__Aim of the exercise__.
Copy out the data from the line containing "You are a computer-use" to its last line, exactly. No pictures.

* * * * * * *

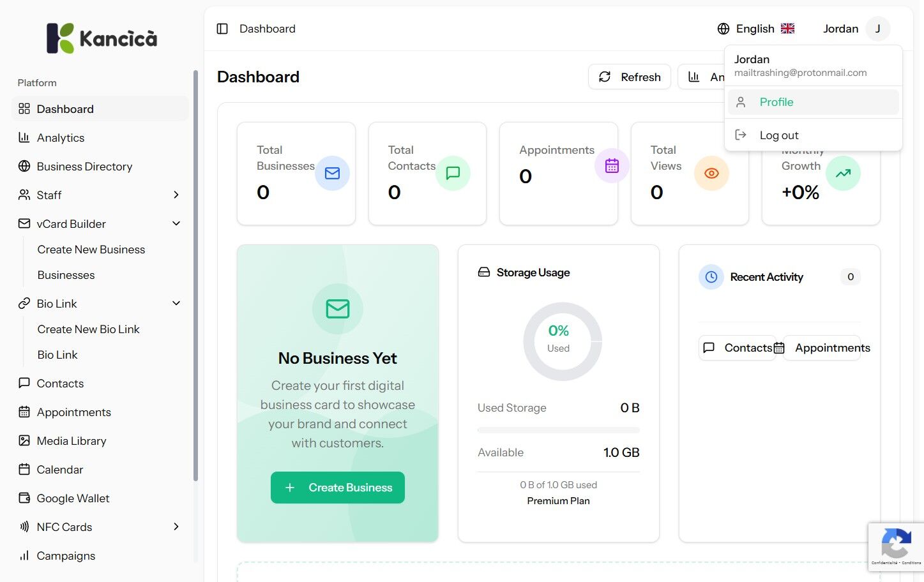The height and width of the screenshot is (582, 924).
Task: Toggle the sidebar panel icon
Action: point(222,29)
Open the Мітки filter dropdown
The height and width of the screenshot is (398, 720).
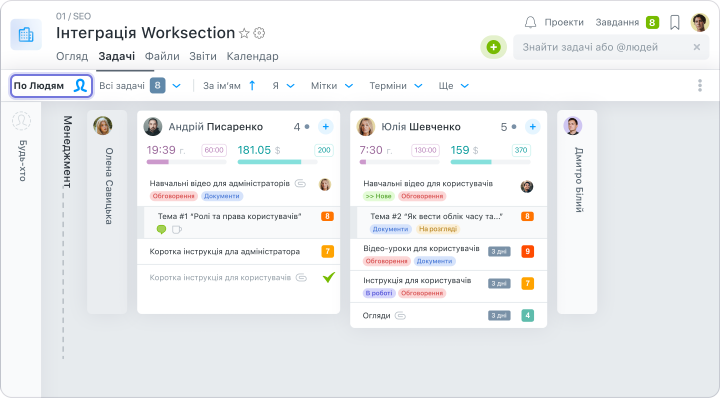332,86
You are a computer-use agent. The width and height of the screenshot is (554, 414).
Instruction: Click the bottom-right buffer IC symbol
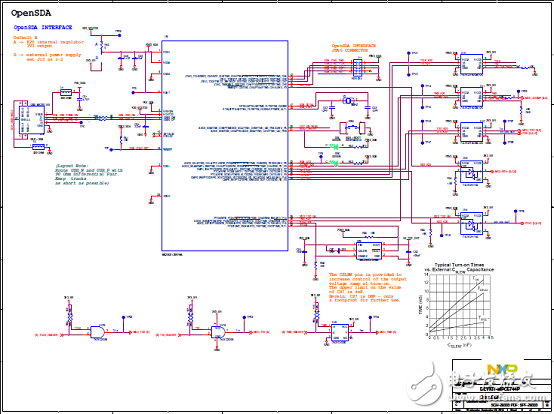471,223
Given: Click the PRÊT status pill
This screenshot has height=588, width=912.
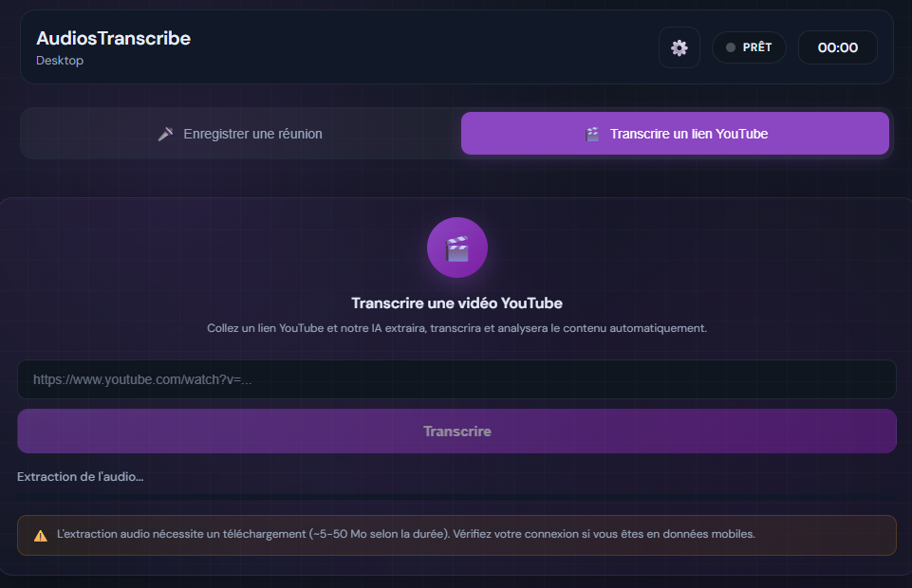Looking at the screenshot, I should coord(749,46).
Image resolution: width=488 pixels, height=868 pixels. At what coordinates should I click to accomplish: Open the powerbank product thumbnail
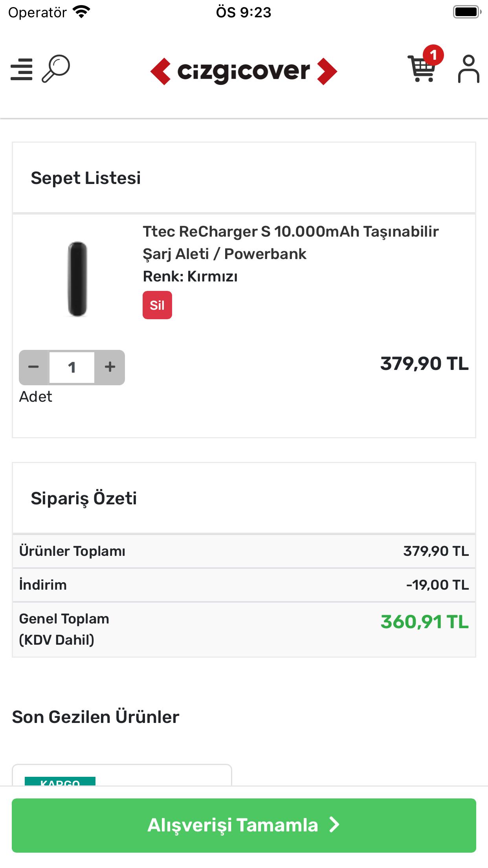[77, 279]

* * * * * * *

__Response to this exercise__.
You are a computer-use agent. The width and height of the screenshot is (554, 414).
Instruction: Click the bottom-right buffer IC symbol
471,223
Given: Click the PRÊT status pill
This screenshot has height=588, width=912.
Looking at the screenshot, I should coord(749,46).
Image resolution: width=488 pixels, height=868 pixels. At what coordinates should I click to accomplish: Open the powerbank product thumbnail
[77, 279]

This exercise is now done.